In music, this position appears at first sight to be reversed; for Mr. Browning rejects the dramatic theory which would convert it into a direct expression of human thought. Here, however, the poet in him comes into play. He leaves the plastic arts to express what may be both felt and thought; and calls on music to express what may be felt but not thought. In this sense he accepts it as an independent science subject to its own ideals and to its own laws. But this only means that, in his opinion, the relation of music to human life is different from that of plastic art: the one revealing the unknown, while the other embodies what is known.

"OLD PICTURES IN FLORENCE" is a fanciful monologue, spoken as by one who is looking down upon Florence, through her magical atmosphere, from a villa on the neighbouring heights. The sight of her Campanile brings Giotto to his mind; and with Giotto comes a vision of all the dead Old Masters who mingle in spirit with her living men. He sees them each haunting the scene of his former labours in church or chapter-room, cloister or crypt; and he sees them grieving over the decay of their works, as these fade and moulder under the hand of time. He is also conscious that they do not grieve for themselves. Earthly praise or neglect cannot touch them more. But they have had a lesson to teach; and so long as the world has not learnt the lesson, their souls may not rest in heaven.

## Source material

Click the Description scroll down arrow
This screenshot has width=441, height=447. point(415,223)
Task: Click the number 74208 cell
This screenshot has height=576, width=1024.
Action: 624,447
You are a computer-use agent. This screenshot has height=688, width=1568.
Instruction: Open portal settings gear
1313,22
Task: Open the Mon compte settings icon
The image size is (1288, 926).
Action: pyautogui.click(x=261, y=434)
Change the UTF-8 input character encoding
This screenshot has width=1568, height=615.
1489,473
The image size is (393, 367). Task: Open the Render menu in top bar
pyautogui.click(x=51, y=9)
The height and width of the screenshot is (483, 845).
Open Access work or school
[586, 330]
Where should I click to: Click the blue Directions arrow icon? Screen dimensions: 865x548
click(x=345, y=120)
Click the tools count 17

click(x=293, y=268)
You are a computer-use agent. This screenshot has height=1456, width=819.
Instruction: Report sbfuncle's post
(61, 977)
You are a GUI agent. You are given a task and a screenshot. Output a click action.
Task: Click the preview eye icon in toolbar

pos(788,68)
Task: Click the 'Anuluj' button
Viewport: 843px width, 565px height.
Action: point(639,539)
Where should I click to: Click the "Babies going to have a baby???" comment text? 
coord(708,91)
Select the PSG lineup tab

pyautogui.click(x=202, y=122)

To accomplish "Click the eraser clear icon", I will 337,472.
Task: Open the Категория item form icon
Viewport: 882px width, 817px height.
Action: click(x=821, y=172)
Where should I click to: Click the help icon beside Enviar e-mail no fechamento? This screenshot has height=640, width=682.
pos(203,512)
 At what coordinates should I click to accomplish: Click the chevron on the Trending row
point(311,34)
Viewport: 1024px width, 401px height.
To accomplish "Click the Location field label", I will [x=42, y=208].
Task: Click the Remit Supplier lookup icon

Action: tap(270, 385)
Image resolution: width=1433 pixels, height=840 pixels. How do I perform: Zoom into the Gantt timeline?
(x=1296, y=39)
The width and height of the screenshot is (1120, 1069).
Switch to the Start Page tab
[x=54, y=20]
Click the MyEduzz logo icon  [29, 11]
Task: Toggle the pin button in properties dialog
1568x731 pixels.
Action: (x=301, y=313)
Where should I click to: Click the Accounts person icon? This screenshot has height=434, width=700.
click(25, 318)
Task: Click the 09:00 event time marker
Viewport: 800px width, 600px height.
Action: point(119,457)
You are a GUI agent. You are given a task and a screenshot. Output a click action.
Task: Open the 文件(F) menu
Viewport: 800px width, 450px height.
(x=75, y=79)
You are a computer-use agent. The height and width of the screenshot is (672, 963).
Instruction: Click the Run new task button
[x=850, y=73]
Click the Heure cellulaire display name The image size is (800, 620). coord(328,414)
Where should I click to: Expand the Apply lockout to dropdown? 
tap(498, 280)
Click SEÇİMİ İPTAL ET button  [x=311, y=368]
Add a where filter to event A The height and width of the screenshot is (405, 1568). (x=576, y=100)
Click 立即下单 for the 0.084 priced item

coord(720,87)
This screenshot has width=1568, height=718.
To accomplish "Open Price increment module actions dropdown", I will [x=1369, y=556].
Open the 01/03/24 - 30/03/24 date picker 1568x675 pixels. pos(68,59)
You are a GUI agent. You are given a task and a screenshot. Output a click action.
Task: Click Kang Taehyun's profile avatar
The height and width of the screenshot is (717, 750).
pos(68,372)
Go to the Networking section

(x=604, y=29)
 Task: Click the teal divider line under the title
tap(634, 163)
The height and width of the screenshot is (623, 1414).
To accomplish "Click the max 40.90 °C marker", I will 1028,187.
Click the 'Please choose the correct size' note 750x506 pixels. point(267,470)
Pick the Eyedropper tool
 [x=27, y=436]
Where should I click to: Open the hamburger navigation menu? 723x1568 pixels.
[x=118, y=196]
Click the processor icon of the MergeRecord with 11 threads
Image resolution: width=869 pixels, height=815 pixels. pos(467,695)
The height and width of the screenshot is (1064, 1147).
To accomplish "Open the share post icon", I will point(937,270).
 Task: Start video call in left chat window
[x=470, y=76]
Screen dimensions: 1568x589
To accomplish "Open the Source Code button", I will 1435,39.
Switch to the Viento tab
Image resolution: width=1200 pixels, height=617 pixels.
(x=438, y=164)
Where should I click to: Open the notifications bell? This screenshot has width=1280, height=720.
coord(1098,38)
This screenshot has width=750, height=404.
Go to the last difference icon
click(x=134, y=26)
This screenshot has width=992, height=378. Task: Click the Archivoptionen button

## Exercise 1
Answer these questions from the Browning passage, each in a short phrase.
(a) What does Mr. Browning call on music to express?
(b) From where is the monologue "Old Pictures in Florence" spoken?
(c) What brings Giotto to the speaker's mind?
## Exercise 2
Condense the paragraph of the Browning passage that opens with the poem title "Old Pictures in Florence" into a short bulleted list of its main points.
## Exercise 3
Write the next paragraph of the Browning passage, picking up after its closing sentence about the Old Masters' souls.

## Exercise answer 1
(a) What may be felt but not thought.
(b) From a villa on the heights near Florence, looking down on the city.
(c) The sight of Florence's Campanile.

## Exercise answer 2
- "Old Pictures in Florence" is a fanciful monologue, spoken by someone looking down on Florence from a villa on the nearby heights.
- The sight of the city's Campanile calls Giotto to mind, and with him a vision of all the dead Old Masters mingling in spirit with the living.
- Each haunts the place of his former work in church, chapter-room, cloister, or crypt, grieving as his works fade and decay over time.
- They do not grieve for themselves, since earthly praise or neglect can no longer touch them. They grieve because they had a lesson to teach.
- Until the world learns that lesson, their souls may not rest in heaven.

## Exercise answer 3
"Greek art had _its_ lesson to teach, and it taught it. It reasserted the dignity of the human form. It re-stated _the truth_ of the soul which informs the body, and the body which expresses it. Men saw in its creations their own qualities carried to perfection, and were content to know that such perfection was possible, and to renounce the hope of attaining it. In this experience the first stage was progress; the second was stagnation. Progress began again, when men looked on these images of themselves and said: "we are not inferior to these. We are greater than they. For what has come to perfection perishes, and we are imperfect because eternity is before us; because we were made to _grow_." The soul which has eternity within its grasp cannot express itself in a single glance; nor can its consciousness be petrified into an unchanging sorrow or joy. The painters who set aside Greek art undertook to vindicate the activity of the soul. They made its hopes and fears shine through the flesh, though the flesh they shone through were frayed and torn by the process. This was the work which they had to do; and which remains undone, while men speak of them as "Old Master" this, and "Early" the other, and do not dream that "Old" and "New" are fellows: "that all are links in the chain of the one progressive art life; the one spiritual revelation."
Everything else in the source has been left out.